I was unsure how long to set the decision period and left it at the default 3 days. In retrospect maybe it was too short. I set the the main group decision is longer at 4, and I think I'll extend it to 6 as per the social.coop bylaws which state this as the default; alternatively I could label it "URGENT" but there may be some discussion to be had and I'd rather not be seen as jumping the gun.

git.socialcoop.frenchha.us

Thanks for setting this up and generously offering to let us use it. I may try it in the interim as you propose, to start filing issues.

A couple of questions:
- I gather migrating GitLab only works (easily) between instances of the same version. Is yours the same version as https://git.coop?
(I gather GitLab is meant to state its version in the help page, but https://git.coop/help does not seem to. You may want to check with Web Architects and/or @chriscroome)
- I don't think you say what it's hosted on (from the POV of resilience, security etc), nor what features you've deployed. Can you write something which compares and contrasts your deployment with http://git.coop?
e.g. Does it allow CI with Docker, etc.? (Ditto)

Reservations

There are some plusses to deploy-it-yourself, but just to be on the level, here are some reservations I have about using your deployment for more than just a stop-gap:
- Are you offering to host this?
- If so, doesn't that mean this isn't social.coop infrastructure, it's yours?
- Are you the only admin?
- If you get hit by a metaphorical falling piano will we be able to recover this infrastructure?
- Or if social.coop will own and run the host collectively, does this mean a subscription to authorise?
- What tasks would we need to add to our admin rota? (Backups, updates, troubleshooting, etc.)
(i.e. We're short of admin power right now, and not especially flush with money.)
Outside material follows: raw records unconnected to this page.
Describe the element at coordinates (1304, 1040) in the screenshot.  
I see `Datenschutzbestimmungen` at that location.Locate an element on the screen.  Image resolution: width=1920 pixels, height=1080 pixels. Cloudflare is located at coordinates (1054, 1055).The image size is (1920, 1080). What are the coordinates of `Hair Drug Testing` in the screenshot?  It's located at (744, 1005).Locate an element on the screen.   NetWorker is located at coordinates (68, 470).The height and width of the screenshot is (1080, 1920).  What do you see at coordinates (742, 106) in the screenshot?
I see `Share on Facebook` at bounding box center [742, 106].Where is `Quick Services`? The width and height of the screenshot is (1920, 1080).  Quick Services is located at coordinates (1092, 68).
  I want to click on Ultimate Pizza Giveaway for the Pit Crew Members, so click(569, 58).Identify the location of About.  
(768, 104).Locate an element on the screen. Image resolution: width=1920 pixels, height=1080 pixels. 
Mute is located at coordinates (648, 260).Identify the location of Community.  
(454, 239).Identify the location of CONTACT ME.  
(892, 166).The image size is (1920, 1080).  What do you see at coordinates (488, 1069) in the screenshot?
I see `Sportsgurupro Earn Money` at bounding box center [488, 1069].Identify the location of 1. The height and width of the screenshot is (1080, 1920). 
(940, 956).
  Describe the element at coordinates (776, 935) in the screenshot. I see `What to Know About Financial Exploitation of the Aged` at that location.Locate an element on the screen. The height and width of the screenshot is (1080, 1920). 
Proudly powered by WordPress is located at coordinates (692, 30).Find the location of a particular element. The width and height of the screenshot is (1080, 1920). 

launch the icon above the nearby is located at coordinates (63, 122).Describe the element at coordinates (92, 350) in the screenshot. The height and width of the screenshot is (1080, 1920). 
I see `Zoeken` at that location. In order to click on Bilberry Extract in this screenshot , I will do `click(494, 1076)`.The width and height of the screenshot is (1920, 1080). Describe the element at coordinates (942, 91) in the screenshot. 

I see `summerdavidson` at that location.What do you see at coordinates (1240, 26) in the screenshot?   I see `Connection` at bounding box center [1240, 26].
The benefit of using git.coop

We're in a situation with just two admins who have day jobs and want to hand over ASAP. I endorse "owning and controlling our own technical infrastructure" however under these circumstances we probably want to keep it as simple as possible. With git.coop:
- We're not hosting it (no recurring fees)
- We're not maintaining it (doesn't add to our workload)
- It's not on our production servers (stays up if they go down)
- It's super value for money (the one-off share purchase is small)
- It's a share not a fee.

MN

Matt Noyes Tue 12 Jun 2018 2:56AM

I would add that we need to solidify our own status as a cooperative before hosting (reservations raised by Nick are related) and there is a benefit from establishing a connection with another platform cooperative.

MN

Matt Noyes Mon 11 Jun 2018 5:02PM

I think our priorities are: secure, stable, reliable hosting; democratic ownership, governance and admin; education and sharing of skills; and building the co-op ecosystem. So we should either own and control the hosting ourselves -- which means owning it as a coop -- or we should collaborate with a co-op hosting service.